**Exercise description**
Across all the entries below, how many lines contain the string "Power"? The number by itself is the answer.

***** Task inputs

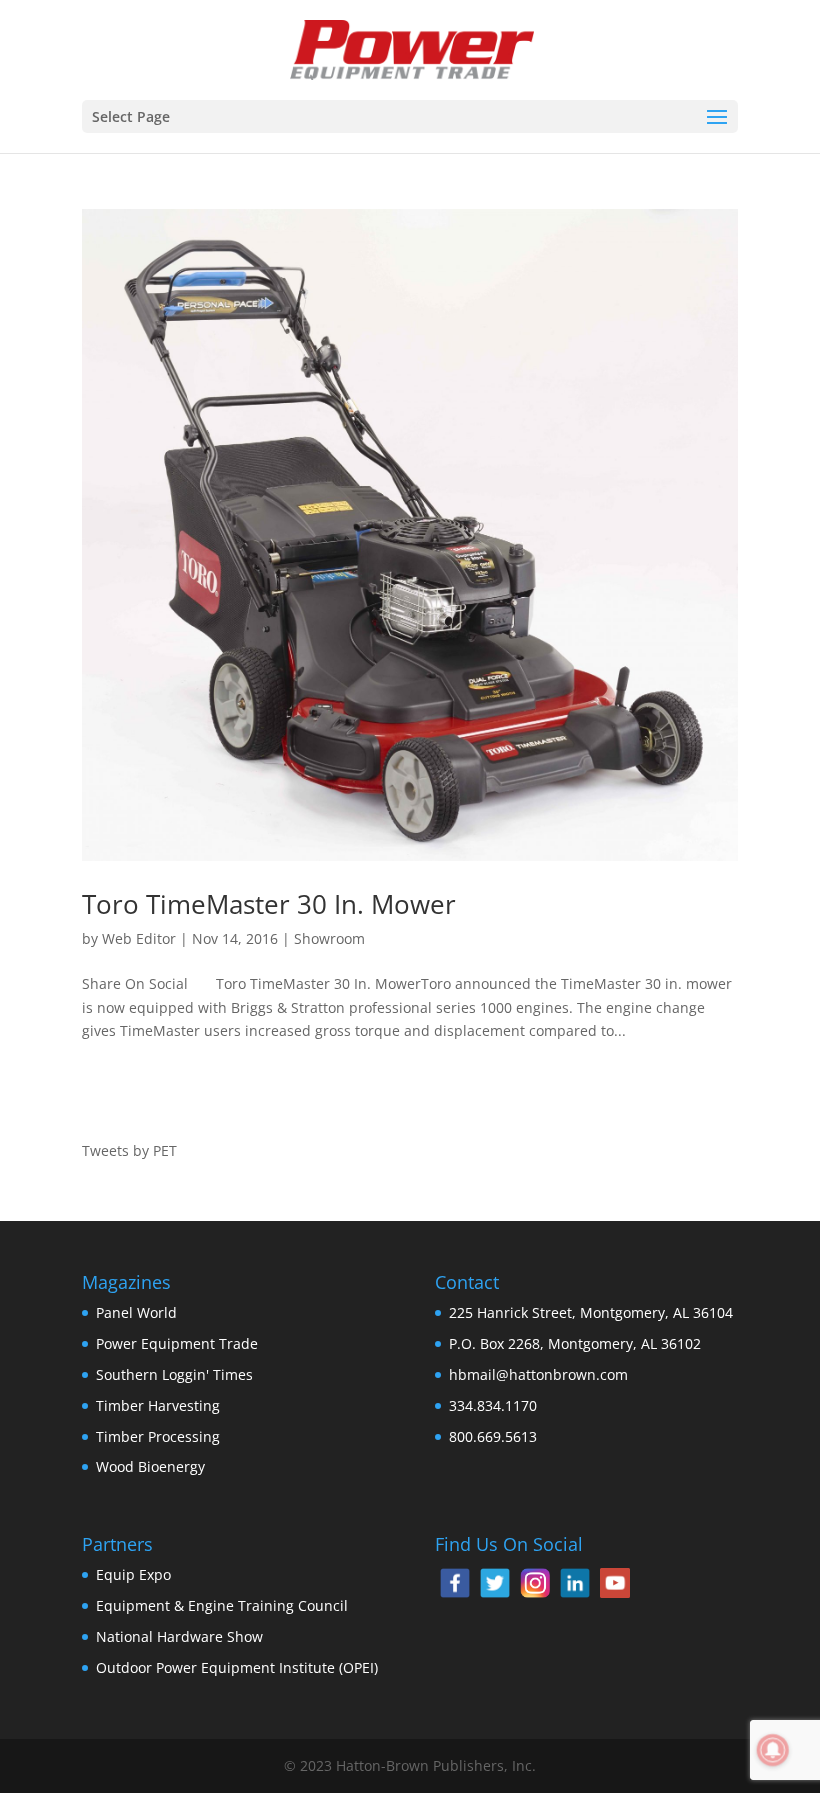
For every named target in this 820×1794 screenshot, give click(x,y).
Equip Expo (133, 1574)
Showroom (329, 938)
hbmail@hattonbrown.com (538, 1374)
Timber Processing (158, 1436)
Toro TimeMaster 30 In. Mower (269, 904)
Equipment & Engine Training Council (222, 1605)
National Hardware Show (179, 1636)
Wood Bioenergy (150, 1466)
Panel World (136, 1312)
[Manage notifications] (773, 1750)
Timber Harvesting (158, 1405)
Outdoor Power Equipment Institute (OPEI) (237, 1667)
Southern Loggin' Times (174, 1374)
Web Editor (139, 938)
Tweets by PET (129, 1150)
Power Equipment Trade (177, 1343)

**********

**Exercise answer**
2